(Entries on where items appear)
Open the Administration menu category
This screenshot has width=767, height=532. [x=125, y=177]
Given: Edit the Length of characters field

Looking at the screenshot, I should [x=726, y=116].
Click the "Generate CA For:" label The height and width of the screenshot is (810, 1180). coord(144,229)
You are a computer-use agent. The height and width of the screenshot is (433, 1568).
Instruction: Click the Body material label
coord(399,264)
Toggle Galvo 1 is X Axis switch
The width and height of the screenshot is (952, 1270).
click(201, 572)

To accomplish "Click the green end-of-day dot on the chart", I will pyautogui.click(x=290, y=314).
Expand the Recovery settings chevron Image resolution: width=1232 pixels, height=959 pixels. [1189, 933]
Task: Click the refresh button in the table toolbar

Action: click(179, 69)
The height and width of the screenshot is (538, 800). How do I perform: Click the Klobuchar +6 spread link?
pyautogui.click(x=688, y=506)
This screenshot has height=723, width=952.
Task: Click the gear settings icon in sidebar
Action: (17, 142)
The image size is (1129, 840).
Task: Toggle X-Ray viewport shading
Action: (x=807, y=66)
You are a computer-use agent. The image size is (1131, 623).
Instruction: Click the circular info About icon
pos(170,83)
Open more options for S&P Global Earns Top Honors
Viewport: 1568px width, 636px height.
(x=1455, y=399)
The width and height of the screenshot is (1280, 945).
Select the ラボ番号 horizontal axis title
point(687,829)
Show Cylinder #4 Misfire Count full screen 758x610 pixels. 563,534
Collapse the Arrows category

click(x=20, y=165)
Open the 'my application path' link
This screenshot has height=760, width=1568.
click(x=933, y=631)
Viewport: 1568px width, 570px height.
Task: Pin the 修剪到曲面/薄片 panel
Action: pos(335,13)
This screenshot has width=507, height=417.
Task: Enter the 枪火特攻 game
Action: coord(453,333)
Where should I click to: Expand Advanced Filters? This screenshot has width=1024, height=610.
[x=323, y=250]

**Exercise requirements**
Put the lines of the data above into a JSON list of strings, one string per line and no blank lines, starting with the line containing "The width and height of the screenshot is (1280, 945)." and continuing through the end of the data.

**Expected output**
[
  "The width and height of the screenshot is (1280, 945).",
  "Select the ラボ番号 horizontal axis title",
  "point(687,829)",
  "Show Cylinder #4 Misfire Count full screen 758x610 pixels. 563,534",
  "Collapse the Arrows category",
  "click(x=20, y=165)",
  "Open the 'my application path' link",
  "This screenshot has height=760, width=1568.",
  "click(x=933, y=631)",
  "Viewport: 1568px width, 570px height.",
  "Task: Pin the 修剪到曲面/薄片 panel",
  "Action: pos(335,13)",
  "This screenshot has width=507, height=417.",
  "Task: Enter the 枪火特攻 game",
  "Action: coord(453,333)",
  "Where should I click to: Expand Advanced Filters? This screenshot has width=1024, height=610.",
  "[x=323, y=250]"
]